For All Points-Of-The-View.
African American businessmen launch first of five stores in the ‘hood
‘We want to control our own money’
By Chinta Strausberg
Following his dream, Harold Davis, president of the “79th Street Indoor Mall, 1706-08 East 79th Street, Chicago, Illinois, has opened one of several one-stop-shop stores located in the black community he says will give an economic boost, pride and jobs to African American neighborhoods and where you can also pay your bills and buy your Mother’s Day and gifts right in the ‘hood.
When you walk in the store, you’ll see a table of brand new shoes, that cost $60.00, and boots for $40.00, both made in Ethiopia. There is another table full of exotic female underwear, shelving full of household goods, clothing for men and women, an array of cell phones, cleaning items, Pampers, car products, body oil, drugstore items with more products on the way including a coffee shop complete with Wi-Fi service.
“We are a Wi-Fi hot spot on 79th Street which means anybody can come here with their computer and hook up and work from the building” just like other popular coffee places, said Davis. “We want to be like the dollar store, but we have many more items.”
On the cell phones, Davis said he carries the brands of 15 different carriers. “You can pay your light bill, your phone bill and your cable bill and 500 other bills at this store.
“We have computers coming in for kids to do their homework, but adults will have to pay for working on the computers,” said Davis.
Included under this one-stop-shop business concept are incubator spaces for those people who want to start up a business but can’t afford a store. “You can come in for $175.00 and share space with somebody, but if you want your own corner, that will cost $300 a month,” said Davis. “That gives you up to ten copies on the copy machine, access to a fax machine and free Wi-Fi. You don’t have to go out and pay $1300 a month to get visibility. It will be your office.”

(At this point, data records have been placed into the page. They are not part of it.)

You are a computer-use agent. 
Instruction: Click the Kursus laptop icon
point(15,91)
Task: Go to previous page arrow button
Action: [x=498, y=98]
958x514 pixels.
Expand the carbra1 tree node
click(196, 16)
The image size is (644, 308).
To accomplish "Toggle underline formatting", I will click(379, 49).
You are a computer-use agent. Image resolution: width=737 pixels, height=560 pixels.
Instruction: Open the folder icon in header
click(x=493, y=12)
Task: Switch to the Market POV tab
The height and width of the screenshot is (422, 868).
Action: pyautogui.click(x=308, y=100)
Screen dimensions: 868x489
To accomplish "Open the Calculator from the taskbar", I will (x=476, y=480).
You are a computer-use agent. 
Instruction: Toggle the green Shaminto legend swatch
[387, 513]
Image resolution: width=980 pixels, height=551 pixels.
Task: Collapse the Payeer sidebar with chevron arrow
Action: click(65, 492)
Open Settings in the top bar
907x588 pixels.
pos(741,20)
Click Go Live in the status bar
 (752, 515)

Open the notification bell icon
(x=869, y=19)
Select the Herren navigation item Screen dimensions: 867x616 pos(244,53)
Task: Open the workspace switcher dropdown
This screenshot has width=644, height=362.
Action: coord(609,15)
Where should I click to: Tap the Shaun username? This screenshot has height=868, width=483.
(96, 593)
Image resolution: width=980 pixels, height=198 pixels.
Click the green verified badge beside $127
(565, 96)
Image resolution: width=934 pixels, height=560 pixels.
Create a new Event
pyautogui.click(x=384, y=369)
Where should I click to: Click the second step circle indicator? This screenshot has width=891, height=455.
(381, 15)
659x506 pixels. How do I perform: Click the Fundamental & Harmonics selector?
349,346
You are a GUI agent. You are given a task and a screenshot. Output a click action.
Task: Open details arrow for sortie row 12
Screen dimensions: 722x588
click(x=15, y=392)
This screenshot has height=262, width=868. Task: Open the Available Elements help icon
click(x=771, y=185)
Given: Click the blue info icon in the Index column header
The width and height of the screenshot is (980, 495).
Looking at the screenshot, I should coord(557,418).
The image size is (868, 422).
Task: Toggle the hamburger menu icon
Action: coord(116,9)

Davis is in partnership with several African American entrepreneurs including Al Perkins, the vice president, Herbert Hedgeman, Kublai Toure, and Mark Hines.
Al Perkins, who is one of several investors, said, “We intend to expand this one store into one of five or six stores in the black community. We are working on that now. It’s going to be a neighborhood store,” he said explaining that more products are on the way including the popular beauty products, stockings and other items.
When asked why is he one of the investors, Perkins said, “We need to control our economy. We bring millions of dollars into the community every week but it is taken out the same day,” he said referring to other ethnic businessmen and women who operate stores in the African American community and take with them the proceeds to areas where they live. “We don’t control any of that money,” Perkins said.
Some of the proud vendors are Rev. Willie McGee, who has a Wednesday 8 p.m. gospel show on WGBX and on Tuesday’s through Friday’s 2 p.m. to 4 p.m., Lonnie Lewis, an author and entrepreneur and Sembend Nathanyahu who is the lead vocalist for the Black Elegance vocal group he began in 1976 and the African Connection Discussion Club.
Former Water Reclamation District Comm. Patricia Horton said, “This is a product of what we’d like to see in our communities and in our neighborhoods—black businesses. I’d like to think of this as being a launching board of many more businesses to come. Some would think of it as being a community mega ball or an incubator for those launching off their businesses.”